Reopening a debate that has raged for 16 years as its partisan majorities swung back and forth, the National Labor Relations Board set a Feb. 29 deadline for initial briefs on whether teaching assistants, research assistants and graduate assistants at private universities are employees – and thus can unionize – or not.

And it wants to know if undergrads who toil in campus-sponsored work-study programs should be able to unionize and join that bargaining unit, too.

The latest case involves Columbia University graduate assistants, who want to unionize with the Auto Workers. In addition to the basic question of whether they can do so, the board wants both sides to discuss what standards it should use to rule whether specific groups of TAs and graduate assistants are “employees” or not, and thus eligible to organize and bargain.

But it also asked both sides to address whether the undergrads and RAs and TAs whose income comes mostly from outside grants could organize and bargain, as part of the same union, too.

The issue is important to tens of thousands of underpaid, overworked TAs, graduate assistants and research assistants at private universities nationwide.  In 2004, a GOP-majority NLRB, by a 3-2 partisan vote, reversed a prior decision from 2000, and ruled the TAs and RAs are students, not “employees” under labor law, so unions cannot organize them.

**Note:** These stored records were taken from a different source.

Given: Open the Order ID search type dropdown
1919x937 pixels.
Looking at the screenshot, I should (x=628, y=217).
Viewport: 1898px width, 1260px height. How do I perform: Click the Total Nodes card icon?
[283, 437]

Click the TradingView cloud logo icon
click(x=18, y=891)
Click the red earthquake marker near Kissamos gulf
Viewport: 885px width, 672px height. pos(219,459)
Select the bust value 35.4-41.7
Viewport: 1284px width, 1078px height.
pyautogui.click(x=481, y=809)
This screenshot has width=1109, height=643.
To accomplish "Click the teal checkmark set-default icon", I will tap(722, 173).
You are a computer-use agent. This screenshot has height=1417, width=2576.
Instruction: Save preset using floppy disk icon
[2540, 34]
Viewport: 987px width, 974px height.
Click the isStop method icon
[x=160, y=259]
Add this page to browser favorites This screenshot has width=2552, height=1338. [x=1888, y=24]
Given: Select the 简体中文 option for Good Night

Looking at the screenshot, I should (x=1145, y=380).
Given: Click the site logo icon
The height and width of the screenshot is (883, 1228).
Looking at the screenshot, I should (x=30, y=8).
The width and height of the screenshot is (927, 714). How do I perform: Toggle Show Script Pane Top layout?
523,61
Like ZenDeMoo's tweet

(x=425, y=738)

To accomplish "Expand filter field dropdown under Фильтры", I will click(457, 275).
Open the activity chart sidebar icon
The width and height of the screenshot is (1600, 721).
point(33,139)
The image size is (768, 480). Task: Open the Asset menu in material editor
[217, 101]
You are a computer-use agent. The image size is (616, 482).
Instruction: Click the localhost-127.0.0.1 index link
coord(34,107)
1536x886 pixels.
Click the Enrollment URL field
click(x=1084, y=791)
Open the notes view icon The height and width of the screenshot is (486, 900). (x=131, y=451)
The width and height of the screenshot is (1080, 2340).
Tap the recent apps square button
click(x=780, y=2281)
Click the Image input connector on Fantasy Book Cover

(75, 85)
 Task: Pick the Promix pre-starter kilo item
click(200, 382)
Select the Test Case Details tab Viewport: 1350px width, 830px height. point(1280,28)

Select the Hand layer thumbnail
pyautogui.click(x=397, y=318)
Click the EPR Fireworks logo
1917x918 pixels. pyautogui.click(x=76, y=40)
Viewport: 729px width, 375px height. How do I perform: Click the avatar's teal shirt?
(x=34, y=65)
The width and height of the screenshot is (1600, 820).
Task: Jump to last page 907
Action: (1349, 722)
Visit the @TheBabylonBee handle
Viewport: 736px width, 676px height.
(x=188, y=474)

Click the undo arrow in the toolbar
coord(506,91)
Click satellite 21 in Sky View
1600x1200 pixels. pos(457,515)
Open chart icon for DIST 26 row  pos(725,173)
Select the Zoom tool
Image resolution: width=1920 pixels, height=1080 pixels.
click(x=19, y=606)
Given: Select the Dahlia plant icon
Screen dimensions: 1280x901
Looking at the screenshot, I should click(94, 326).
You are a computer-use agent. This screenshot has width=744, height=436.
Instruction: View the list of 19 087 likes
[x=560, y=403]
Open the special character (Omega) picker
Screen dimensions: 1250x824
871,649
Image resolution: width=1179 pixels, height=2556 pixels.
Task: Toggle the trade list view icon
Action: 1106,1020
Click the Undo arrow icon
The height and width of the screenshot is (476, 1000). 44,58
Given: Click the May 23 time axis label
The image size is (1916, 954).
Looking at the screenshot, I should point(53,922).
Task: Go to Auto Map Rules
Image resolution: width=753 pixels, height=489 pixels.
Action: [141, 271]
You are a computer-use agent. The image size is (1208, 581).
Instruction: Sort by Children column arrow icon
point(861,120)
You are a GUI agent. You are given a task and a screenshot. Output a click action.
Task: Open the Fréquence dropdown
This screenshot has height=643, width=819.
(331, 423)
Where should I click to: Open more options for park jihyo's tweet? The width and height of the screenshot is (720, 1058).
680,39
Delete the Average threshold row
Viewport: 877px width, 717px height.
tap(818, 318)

Since those workers are not “employees,” but do most of the teaching and research at virtually every private university, the schools are free to exploit them. Their stipends may not be enough to cover their costs of housing and food, health insurance is virtually non-existent and they have no job security, no tenure and little prospect for it.

The ban on unionizing the TAs and RAs didn’t stop the UAW. It organized them at Columbia, then petitioned the board to order an election there. When the NLRB’s New York regional office said no – citing the 2004 ruling -- the TAs took their case to the full board.

“Student employees perform services for Columbia, receive compensation for those services, work to fulfill the mission of the university and do so under its direction and control,” the TAs’ prior brief says. “They thus meet the definition of an ‘employee’ under the dictionary definition, common law" and the National Labor Relations Act. "As employees, they are entitled to an election to determine whether they wish to be represented by a labor organization."